Die Deutschen aßen im vergangen Jahr weniger Schokolade.(Foto: picture alliance / dpa)

Weniger Knabbereien in Deutschland: Süßwarenindustrie boomt im Ausland

Während die Verkaufszahlen von Süß- und Knabberkram im Ausland steigen, konsumieren die Deutschen weniger Schokolade und Chips. Jetzt will die Süßwarenindustrie ihre Strategie im Inland ändern.

Trotz der Fußball-Weltmeisterschaft haben die Deutschen im vergangenen Jahr weniger Süßigkeiten und Knabbereien gegessen als im Vorjahr. Der Pro-Kopf-Verbrauch an Schokolade, Bonbons, Chips und Co. sank allerdings nur minimal um 0,4 Prozent, wie der Bundesverband der Deutschen Süßwarenindustrie berichtete.

Die mehr als 200 industriellen Hersteller der Branche produzierten trotzdem 1,3 Prozent mehr Waren, insgesamt 3,94 Millionen Tonnen. Sie kamen damit auf einen Jahresumsatz von 12,89 Milliarden Euro. Grund dafür war das sich positiv entwickelnde Geschäft im Ausland.

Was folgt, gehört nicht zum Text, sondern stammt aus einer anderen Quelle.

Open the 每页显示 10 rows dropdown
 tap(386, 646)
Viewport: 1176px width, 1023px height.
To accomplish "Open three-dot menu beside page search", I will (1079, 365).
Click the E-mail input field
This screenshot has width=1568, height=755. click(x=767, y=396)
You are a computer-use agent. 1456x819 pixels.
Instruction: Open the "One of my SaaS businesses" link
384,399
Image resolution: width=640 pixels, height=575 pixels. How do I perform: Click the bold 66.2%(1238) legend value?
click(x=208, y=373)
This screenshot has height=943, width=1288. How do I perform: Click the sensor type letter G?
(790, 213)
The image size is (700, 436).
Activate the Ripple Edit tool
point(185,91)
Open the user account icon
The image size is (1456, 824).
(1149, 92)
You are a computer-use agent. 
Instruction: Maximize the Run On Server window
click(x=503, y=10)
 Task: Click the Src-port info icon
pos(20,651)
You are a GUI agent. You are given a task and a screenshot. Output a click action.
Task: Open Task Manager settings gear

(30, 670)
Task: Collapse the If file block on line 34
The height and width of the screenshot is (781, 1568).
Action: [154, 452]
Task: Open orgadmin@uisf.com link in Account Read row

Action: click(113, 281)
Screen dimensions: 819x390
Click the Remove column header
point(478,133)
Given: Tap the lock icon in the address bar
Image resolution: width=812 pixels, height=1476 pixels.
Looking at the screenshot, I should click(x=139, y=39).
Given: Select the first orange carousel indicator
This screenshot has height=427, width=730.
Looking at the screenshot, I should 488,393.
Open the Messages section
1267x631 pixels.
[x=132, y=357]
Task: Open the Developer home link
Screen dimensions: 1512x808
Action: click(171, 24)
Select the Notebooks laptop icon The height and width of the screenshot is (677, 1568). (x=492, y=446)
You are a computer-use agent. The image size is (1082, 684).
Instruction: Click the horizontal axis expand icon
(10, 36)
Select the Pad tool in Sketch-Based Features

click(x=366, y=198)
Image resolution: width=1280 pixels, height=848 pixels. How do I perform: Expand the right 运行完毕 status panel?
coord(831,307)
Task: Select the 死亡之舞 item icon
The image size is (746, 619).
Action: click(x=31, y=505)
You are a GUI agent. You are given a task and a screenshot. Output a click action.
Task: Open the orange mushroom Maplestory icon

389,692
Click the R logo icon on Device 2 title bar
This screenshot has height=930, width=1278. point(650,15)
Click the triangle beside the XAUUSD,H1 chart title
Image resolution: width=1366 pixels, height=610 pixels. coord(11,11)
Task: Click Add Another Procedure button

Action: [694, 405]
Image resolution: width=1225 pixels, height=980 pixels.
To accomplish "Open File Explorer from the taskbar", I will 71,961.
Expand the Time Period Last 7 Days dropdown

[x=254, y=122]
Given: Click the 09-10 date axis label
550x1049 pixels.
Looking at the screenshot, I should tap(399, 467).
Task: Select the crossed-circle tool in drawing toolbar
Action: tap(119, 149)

Insgesamt 1,95 Millionen Tonnen deutscher Süßwaren und Knabberartikel wurden exportiert. Das ist nach Branchenangaben ein Zuwachs von 6,2 Prozent. Fast jede zweite Tonne deutscher Süßwaren gehe inzwischen ins Ausland, sagte der Verbandsvorsitzende Stephan Nießner - das meiste in EU-Länder, aber auch in die USA, die Schweiz, nach Russland und Australien.

Für das kommende Jahr zeigte sich die Süßwarenindustrie verhalten optimistisch. Wachstum könne fast nur noch im Ausland generiert werden. Anbieten wollen die Hersteller künftig mehr Produkte für Verbraucher mit besonderen Ernährungsbedürfnissen, etwa vegane oder laktose- und glutenfreie Süßigkeiten.